Dal 13 al 20 settembre il presidente filippino Aquino incontrerà i principali capi di Stato e governo dell’Unione europea. Egli intende presentare una proposta - un piano di intervento “in tre parti” - per dirimere le controversie nel mar Cinese meridionale. E chiede il sostegno, anche “tacito”, di Francia e Germania.

Manila (AsiaNews/Agenzie) - Il presidente filippino Benino Aquino cercherà l'aiuto dei leader europei per risolvere le controversie territoriali con Pechino nelle acque contese del mar Cinese meridionale. È quanto riferisce una fonte ufficiale del ministero degli Esteri di Manila, sottolineando che nella settimana di visita ufficiale nell'Unione europea egli incontrerà (fra gli altri) i capi di Stato e di governo di Francia e Germania. Aquino intende inoltre presentare la propria proposta, volta a fermare la Cina da possibili nuovi mosse che possano peggiorare la tensione in una zona strategica per traffico marittimo e commerci. 

Zeneida Collinson, alto funzionario del ministero filippino degli Esteri, riferisce che in tutti gli incontri, a partire da quello con la Spagna, Aquino cercherà adesioni "alla posizione filippina" in riferimento alla controversia nel mare Filippino occidentale. Da sottolineare che il membro della delegazione filippina ha usato il nome locale, e non il più frequente mar Cinese meridionale, per indicare la porzione di territorio al centro della controversia. 

Il presidente filippino intende così perorare la propria causa in prima persona, davanti agli esecutivi e alle rappresentanze ufficiali di Madrid, del Belgio, della Francia, della Germania, durante il viaggio diplomatico in programma dal 13 al 20 settembre. Essa prevede un "piano di triplo intervento", in base al quale la Cina e gli altri attori protagonisti sono chiamati a evitare azioni di natura provocatoria. Il sostegno può anche essere "tacito" e non serve che venga incluso all'interno di documenti ufficiali, precisa la funzionaria.

Un passaggio chiave, perché appare difficile che le cancellerie di mezza Europa intendano inimicarsi in modo aperto la Cina su una questione che ha già aperto diversi fronti di discussione e contrasto. Tanto nella regione Asia-Pacifico quanto sullo scacchiere internazionale con gli Stati Uniti osservatori (attenti e presenti) della controversia. 

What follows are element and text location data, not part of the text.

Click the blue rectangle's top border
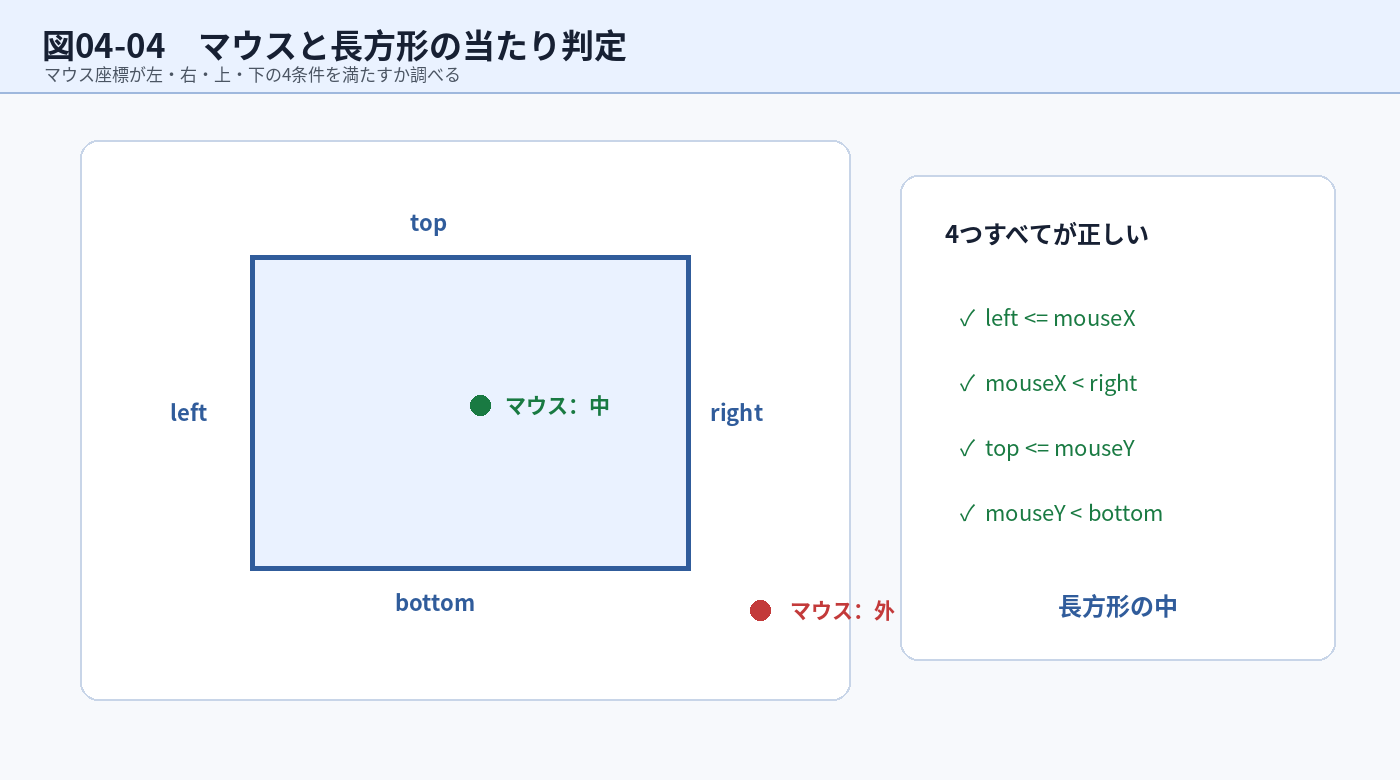Screen dimensions: 1400x780 470,259
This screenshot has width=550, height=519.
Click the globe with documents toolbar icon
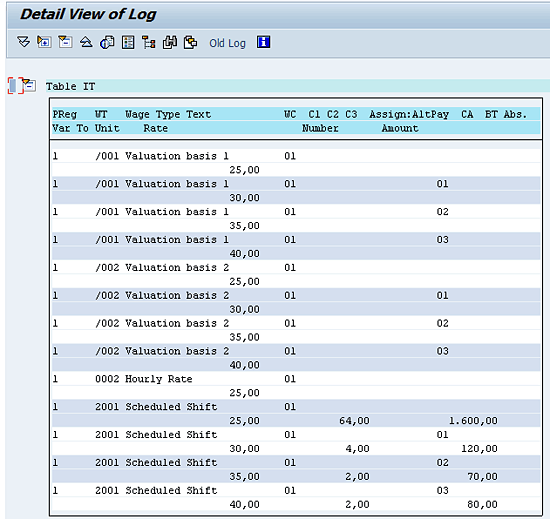pyautogui.click(x=107, y=42)
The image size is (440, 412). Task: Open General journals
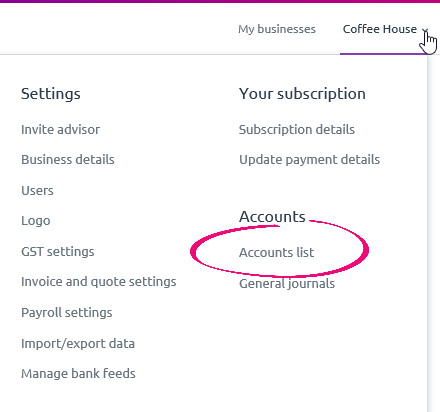point(287,283)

Il mese scorso Manila ha protestato in via ufficiale con Pechino, per la crescente presenza di navi da pattuglia cinesi nella Reed Bank, teatro dello scontro fra le due marine nel 2012. Inoltre, nei giorni scorsi le autorità filippine hanno arrestato tre uomini che pianificavano attentati - fra gli altri - all'ambasciata cinese di Manila. Una risposta violenta di nazionalisti locali alle mire espansioniste cinesi, come avvenuto in precedenza anche in Vietnam, in cui si sono registrati attacchi ad aziende e compagnie straniere con morti e feriti. 

Da tempo Vietnam e Filippine - che ha promosso una vertenza internazionale al tribunale Onu - manifestano crescente preoccupazione per "l'imperialismo" di Pechino nei mari meridionale e orientale. Il governo cinese rivendica una fetta consistente di oceano, che comprende la sovranità delle Spratly e delle isole Paracel, isole contese da Vietnam, Taiwan, Filippine, Brunei e Malaysia (quasi l'85% dei territori). A sostenere le rivendicazioni dei Paesi del Sud-est asiatico vi sono anche gli Stati Uniti, che a più riprese hanno giudicato "illegale" e "irrazionale" la cosiddetta "lingua di bue", usata da Pechino per marcare il territorio. L'egemonia riveste un carattere strategico per il commercio e lo sfruttamento di petrolio e gas naturale nel fondo marino, in un'area dell'Asia-Pacifico di elevato interesse per il passaggio dei due terzi dei commerci marittimi mondiali.